→ EXERCISE BRIEF
Your reply should consist solely of the number of lines in the data that contain "page".

→ ENTRIES SUPPLIED

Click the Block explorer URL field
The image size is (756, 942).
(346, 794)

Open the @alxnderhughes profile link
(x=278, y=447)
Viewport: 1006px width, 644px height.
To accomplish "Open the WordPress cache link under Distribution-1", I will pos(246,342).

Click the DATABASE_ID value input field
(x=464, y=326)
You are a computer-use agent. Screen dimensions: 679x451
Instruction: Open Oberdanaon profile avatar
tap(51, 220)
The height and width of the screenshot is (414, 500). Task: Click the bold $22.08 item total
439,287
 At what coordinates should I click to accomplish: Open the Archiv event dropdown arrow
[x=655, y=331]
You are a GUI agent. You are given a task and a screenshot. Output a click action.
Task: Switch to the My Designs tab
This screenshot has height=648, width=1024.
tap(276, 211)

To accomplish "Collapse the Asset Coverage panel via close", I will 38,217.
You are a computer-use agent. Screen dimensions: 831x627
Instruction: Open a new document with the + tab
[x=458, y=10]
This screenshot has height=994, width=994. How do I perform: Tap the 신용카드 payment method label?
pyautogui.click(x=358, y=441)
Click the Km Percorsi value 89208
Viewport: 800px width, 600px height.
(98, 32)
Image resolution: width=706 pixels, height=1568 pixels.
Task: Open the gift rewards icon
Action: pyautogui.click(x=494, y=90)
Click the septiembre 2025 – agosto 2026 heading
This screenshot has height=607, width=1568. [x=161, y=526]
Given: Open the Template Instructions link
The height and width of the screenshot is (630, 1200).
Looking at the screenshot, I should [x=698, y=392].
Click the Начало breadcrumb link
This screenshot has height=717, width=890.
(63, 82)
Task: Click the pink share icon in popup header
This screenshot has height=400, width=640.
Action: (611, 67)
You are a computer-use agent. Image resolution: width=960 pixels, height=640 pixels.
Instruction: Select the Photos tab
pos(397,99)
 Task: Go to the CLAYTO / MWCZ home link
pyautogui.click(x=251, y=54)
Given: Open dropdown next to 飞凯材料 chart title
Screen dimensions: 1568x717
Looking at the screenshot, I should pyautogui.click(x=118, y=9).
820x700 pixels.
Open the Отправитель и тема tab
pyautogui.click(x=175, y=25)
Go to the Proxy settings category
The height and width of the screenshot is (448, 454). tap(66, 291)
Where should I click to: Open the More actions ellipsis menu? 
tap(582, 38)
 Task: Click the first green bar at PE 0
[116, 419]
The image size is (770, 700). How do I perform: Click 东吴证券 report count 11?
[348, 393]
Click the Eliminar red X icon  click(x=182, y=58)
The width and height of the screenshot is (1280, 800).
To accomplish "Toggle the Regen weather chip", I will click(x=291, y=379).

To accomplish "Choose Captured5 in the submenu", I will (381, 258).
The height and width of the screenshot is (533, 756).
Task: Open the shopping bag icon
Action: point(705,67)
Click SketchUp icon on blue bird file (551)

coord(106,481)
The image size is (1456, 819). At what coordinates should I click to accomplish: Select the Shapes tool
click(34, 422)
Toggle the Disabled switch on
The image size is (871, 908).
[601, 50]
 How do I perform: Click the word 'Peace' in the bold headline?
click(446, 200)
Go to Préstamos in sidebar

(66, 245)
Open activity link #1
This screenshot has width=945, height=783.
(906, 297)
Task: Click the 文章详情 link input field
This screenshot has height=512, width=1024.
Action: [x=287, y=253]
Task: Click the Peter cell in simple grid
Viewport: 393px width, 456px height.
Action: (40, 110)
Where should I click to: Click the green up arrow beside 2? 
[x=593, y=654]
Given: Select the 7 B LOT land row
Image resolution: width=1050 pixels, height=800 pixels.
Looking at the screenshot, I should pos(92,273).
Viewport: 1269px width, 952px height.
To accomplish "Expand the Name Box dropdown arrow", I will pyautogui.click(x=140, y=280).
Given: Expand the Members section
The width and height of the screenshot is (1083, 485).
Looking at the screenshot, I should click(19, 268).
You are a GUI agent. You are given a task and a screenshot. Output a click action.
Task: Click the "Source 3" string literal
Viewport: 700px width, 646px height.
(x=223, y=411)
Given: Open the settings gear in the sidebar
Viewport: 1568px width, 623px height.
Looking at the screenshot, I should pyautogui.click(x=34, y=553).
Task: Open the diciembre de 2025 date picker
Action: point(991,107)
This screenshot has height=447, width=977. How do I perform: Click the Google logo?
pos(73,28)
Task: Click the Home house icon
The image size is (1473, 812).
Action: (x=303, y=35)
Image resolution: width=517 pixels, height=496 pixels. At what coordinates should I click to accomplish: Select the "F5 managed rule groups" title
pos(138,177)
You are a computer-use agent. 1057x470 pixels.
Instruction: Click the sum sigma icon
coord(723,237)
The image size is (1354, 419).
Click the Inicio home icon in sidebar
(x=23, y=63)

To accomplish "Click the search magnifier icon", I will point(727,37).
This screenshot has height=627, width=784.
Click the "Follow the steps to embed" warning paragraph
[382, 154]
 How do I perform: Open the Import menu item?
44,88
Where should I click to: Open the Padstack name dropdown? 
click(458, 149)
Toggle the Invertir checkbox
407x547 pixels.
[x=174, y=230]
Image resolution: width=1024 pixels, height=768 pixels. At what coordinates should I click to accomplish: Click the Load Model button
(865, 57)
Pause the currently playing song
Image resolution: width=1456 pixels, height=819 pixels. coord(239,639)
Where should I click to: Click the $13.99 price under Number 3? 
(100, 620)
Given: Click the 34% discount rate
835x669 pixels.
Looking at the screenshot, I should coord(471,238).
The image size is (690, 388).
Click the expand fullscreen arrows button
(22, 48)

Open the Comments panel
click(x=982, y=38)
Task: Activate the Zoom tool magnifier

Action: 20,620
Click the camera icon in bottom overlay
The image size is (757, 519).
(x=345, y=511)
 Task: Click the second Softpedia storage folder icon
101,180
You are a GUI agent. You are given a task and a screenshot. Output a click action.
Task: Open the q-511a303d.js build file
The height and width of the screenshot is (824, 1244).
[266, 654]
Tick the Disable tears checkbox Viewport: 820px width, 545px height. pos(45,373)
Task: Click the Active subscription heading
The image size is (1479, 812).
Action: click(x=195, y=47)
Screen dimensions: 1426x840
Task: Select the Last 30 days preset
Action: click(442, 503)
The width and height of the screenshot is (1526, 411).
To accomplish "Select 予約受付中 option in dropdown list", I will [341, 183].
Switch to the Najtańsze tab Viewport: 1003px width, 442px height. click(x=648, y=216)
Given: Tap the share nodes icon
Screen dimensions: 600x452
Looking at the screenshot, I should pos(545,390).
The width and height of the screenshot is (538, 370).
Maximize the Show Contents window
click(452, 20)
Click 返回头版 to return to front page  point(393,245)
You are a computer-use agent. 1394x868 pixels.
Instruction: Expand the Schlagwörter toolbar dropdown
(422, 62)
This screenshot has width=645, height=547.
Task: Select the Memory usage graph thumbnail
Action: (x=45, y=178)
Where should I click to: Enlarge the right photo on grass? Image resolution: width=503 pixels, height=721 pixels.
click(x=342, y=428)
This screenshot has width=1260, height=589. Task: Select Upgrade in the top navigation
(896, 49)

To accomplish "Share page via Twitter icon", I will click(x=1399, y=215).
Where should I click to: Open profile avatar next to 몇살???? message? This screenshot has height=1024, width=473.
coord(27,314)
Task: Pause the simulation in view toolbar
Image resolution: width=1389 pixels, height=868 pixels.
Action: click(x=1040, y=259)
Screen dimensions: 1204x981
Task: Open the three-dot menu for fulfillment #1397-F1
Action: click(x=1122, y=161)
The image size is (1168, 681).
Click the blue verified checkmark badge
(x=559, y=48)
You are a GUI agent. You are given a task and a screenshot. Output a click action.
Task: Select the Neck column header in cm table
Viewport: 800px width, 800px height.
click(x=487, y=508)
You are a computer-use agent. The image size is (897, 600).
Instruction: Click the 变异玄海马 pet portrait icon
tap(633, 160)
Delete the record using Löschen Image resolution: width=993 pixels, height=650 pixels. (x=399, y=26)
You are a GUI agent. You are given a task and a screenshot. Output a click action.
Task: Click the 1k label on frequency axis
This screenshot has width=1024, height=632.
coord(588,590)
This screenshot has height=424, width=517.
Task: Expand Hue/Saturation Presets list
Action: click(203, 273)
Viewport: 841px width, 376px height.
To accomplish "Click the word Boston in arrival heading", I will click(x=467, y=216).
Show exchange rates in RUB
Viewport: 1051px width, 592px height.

→ SOLUTION
2